Encounter Point tells the story of several Palestinians and Israelis who have sacrificed something deeply precious to them as a result of the conflict. These characters have lost liberty, community, public standing, safety and homes. Some even lost children. Yet all have confronted their anger and grief in order to press for a dignified end to the conflict. As Ali Abu Awwad, one of the main protagonists of the film states, "Sometimes people ask me, 'how can you do this after all you've been through?' But I tell them, 'I don't have to love Israelis to make peace with them, and I'm not asked to forgive the soldier who killed my brother, I will never forgive him.'"

Our subjects' stories are by no means romantic; they face widespread opposition, and at times trip on their own feet. Yet they persevere. We follow them from Telmond to Tulkarem; from a suicide bombing in Tel Aviv to the funeral of a 12-year-old Palestinian girl in Bethlehem, to the first conversation between a former Israeli settler and a former Palestinian prisoner. The film's subjects are at the vanguard of a movement to push Palestinian and Israeli societies to reach a tipping point, forging a new consensus for nonviolence and peace. Perhaps years from now, their actions will be recognized as a catalyst for constructive change in the region.

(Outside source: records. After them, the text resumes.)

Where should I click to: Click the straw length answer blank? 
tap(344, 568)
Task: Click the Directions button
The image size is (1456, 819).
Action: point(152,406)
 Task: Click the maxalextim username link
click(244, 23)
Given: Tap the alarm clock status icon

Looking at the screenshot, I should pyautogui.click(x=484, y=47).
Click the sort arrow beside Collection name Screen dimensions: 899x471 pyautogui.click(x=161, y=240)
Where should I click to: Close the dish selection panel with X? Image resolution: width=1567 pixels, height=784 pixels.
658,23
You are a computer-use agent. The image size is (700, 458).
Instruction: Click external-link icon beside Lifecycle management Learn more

Shot in Arabic and Hebrew by a team that wholly mirrors the subject matter, Encounter Point is a film about hope, about true courage and, implicitly, about silence – the silence of journalists and politicians who pay little attention to vital Palestinian and Israeli grassroots peace efforts. As Robi Damelin, a bereaved Israeli mother states, "There is no pro-Israeli or pro-Palestinian, there is pro-solution." Encounter Point moves beyond sensational images and challenges all of us to look for the civic leaders within our midst.